Hasilnya jelas: setiap kali komunikasi flotilla terputus akibat intersepsi, muncul gelombang protes di Eropa, Afrika, dan Asia. Narasi kemanusiaan semakin kuat, sementara narasi keamanan Israel kehilangan resonansi di luar negeri.
6. Skenario Jangka Pendek–Menengah
- Status Quo Enforcement (paling mungkin): Israel terus menegakkan blokade, flotilla baru akan tetap muncul, dan siklus kecaman global berulang.
- De-eskalasi Terkelola: Israel membuka jalur bantuan melalui mekanisme pihak ketiga (misalnya PBB) untuk mengurangi tekanan diplomatik tanpa melepas kendali sepenuhnya.
- Krisis Maritim Terpancing (risiko rendah, dampak tinggi): Jika terjadi korban jiwa atau benturan dengan kapal militer Eropa, krisis diplomatik serius dapat muncul, memicu sanksi atau pembatasan militer.
Armada Sumud Flotilla menegaskan paradoks Israel: setiap keberhasilan mencegat kapal bantuan memperbesar kegagalan dalam perang opini global.

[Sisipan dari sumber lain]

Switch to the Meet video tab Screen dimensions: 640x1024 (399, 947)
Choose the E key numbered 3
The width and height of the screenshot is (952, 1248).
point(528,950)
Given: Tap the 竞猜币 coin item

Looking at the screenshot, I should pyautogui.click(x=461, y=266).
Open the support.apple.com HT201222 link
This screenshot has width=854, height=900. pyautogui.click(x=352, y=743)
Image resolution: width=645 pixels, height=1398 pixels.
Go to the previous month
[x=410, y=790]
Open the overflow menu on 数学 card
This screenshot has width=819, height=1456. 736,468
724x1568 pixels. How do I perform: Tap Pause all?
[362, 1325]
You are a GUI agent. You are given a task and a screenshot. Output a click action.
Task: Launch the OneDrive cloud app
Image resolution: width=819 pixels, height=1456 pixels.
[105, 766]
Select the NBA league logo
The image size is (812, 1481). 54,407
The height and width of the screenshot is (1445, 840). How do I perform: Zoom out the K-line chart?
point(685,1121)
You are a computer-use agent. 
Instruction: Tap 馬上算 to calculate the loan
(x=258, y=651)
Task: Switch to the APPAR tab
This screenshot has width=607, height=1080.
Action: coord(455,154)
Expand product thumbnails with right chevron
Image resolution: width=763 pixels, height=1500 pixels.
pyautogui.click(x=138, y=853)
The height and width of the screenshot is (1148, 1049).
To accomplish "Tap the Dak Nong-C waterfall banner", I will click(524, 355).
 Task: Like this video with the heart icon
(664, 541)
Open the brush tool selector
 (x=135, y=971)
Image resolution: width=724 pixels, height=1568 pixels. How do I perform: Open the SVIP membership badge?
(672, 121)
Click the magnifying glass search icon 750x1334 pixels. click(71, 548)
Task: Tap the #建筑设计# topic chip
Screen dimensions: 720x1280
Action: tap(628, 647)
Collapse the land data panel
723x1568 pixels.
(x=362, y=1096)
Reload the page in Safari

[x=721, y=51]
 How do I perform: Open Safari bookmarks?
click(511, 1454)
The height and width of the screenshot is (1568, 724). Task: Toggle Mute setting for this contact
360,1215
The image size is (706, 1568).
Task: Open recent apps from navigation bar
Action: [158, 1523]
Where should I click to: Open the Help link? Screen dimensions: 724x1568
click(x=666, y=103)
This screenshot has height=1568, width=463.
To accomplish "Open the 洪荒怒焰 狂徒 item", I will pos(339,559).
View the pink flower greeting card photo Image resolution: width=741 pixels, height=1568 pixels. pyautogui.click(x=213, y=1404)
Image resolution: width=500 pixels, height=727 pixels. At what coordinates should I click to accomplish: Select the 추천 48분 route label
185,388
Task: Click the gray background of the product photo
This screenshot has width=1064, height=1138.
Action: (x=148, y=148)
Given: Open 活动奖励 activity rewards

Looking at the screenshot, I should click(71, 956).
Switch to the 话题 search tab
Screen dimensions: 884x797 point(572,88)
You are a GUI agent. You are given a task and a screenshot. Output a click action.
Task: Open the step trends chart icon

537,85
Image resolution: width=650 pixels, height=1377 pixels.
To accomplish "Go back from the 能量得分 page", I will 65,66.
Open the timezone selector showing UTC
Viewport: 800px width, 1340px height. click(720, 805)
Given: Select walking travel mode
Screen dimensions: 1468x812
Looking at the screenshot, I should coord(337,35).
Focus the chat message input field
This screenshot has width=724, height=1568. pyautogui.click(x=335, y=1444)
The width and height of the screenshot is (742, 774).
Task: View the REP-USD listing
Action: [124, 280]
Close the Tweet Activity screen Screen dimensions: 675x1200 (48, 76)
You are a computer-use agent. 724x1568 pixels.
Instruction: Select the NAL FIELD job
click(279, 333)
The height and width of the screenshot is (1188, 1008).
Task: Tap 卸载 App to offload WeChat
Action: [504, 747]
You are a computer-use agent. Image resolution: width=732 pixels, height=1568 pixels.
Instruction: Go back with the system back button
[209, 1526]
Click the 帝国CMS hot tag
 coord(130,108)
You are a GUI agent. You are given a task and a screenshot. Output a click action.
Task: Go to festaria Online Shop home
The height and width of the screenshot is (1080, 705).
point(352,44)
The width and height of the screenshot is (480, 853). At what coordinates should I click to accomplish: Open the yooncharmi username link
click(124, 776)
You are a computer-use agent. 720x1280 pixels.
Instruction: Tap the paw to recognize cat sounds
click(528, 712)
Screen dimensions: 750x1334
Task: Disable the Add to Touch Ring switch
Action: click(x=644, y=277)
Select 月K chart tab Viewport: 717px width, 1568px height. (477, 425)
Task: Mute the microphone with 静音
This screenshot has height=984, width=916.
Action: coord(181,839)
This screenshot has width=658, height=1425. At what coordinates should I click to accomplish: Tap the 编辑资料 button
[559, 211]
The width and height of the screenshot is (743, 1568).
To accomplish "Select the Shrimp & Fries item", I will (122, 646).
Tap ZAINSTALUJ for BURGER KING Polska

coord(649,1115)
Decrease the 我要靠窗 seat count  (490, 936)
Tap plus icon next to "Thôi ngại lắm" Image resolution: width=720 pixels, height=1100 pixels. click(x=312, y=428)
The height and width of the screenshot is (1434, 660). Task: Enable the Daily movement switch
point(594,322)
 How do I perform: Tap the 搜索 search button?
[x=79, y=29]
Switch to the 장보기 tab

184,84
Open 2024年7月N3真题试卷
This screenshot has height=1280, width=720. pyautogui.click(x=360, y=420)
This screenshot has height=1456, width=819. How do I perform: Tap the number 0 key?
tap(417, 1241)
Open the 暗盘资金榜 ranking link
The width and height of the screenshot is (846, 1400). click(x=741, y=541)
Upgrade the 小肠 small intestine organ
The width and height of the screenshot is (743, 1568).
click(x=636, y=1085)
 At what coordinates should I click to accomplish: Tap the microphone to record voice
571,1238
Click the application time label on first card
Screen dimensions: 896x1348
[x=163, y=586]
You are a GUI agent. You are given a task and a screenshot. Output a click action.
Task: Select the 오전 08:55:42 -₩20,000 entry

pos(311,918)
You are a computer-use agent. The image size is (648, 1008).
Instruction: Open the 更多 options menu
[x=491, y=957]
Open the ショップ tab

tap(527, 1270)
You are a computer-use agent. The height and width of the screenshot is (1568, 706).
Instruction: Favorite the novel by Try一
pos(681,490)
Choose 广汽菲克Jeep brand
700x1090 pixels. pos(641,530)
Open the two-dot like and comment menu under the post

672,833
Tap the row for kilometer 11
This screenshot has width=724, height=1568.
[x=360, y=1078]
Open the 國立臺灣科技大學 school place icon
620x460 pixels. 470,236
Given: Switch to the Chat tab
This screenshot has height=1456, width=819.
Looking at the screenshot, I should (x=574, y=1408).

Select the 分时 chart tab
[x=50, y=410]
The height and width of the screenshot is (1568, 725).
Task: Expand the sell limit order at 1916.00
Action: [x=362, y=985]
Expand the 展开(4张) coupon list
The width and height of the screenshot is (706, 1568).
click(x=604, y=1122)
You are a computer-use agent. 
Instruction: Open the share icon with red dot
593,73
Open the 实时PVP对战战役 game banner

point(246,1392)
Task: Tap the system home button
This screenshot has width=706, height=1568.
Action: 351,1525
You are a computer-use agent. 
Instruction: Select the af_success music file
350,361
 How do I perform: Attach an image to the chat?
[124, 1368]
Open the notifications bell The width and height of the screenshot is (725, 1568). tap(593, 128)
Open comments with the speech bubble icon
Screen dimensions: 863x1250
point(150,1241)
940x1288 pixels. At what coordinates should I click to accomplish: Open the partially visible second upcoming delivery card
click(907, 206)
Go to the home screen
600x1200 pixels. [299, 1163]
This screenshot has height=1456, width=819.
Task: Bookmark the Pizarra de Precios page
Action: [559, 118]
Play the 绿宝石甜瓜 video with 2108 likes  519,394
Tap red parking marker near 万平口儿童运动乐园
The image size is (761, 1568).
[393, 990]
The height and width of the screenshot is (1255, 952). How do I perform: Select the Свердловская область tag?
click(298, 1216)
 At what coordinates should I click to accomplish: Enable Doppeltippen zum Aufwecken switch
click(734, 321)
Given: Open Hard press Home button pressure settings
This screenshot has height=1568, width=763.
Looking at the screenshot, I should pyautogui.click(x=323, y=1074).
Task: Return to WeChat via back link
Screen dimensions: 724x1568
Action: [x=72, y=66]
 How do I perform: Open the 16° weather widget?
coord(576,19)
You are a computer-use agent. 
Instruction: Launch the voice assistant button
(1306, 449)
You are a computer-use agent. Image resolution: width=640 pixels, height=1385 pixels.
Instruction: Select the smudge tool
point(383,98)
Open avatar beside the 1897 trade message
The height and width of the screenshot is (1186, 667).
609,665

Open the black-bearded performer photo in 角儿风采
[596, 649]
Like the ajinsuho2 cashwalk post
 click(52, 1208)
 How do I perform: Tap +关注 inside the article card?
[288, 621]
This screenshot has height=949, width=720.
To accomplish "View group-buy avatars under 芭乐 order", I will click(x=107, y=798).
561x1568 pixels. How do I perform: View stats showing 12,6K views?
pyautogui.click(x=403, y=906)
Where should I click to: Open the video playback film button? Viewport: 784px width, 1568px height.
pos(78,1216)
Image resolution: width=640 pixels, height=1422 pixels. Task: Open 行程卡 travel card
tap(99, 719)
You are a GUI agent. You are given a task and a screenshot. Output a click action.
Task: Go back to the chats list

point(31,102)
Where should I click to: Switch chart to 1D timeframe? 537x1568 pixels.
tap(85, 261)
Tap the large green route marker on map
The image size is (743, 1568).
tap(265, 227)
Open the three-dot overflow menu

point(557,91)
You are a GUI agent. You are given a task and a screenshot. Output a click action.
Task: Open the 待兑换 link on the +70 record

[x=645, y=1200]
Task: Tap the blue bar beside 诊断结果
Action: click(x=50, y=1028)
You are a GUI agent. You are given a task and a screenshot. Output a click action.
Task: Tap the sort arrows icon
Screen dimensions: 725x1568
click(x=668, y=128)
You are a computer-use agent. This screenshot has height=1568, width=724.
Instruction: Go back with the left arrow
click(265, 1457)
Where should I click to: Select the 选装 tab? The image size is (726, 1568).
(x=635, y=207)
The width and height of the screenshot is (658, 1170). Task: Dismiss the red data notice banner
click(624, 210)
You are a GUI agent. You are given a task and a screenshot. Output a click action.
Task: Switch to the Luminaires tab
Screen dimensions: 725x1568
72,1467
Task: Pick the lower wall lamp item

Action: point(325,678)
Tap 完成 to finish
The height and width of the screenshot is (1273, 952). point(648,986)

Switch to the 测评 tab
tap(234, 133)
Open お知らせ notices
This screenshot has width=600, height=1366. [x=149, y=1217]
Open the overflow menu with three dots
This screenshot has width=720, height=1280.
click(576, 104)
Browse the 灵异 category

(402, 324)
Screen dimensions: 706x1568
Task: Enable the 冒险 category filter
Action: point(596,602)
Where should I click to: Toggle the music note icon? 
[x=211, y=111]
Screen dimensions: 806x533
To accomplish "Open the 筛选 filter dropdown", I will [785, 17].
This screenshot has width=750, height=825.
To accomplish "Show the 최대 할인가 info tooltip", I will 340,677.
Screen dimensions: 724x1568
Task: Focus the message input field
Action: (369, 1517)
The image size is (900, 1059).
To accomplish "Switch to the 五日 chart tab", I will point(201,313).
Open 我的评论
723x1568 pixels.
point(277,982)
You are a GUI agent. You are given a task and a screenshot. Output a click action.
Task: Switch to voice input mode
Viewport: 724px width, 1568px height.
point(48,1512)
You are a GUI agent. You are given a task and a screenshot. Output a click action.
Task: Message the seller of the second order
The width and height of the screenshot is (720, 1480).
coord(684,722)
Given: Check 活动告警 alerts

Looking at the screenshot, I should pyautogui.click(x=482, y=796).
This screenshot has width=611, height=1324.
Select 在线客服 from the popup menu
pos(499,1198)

Secara militer, Israel tetap memegang kendali laut dan mencegah kapal mencapai Gaza. Tetapi secara strategis, intersepsi berulang hanya memperkuat isolasi internasional, menambah tekanan hukum, dan memperburuk citra di mata dunia.
Tanpa inovasi kebijakan—misalnya membuka koridor bantuan kemanusiaan yang terverifikasi—Israel berisiko masuk dalam lingkaran enforcement–reputational damage yang sulit diputus. Dalam jangka panjang, biaya diplomatik dan reputasi ini bisa lebih berbahaya dibanding ancaman keamanan yang ingin dicegah.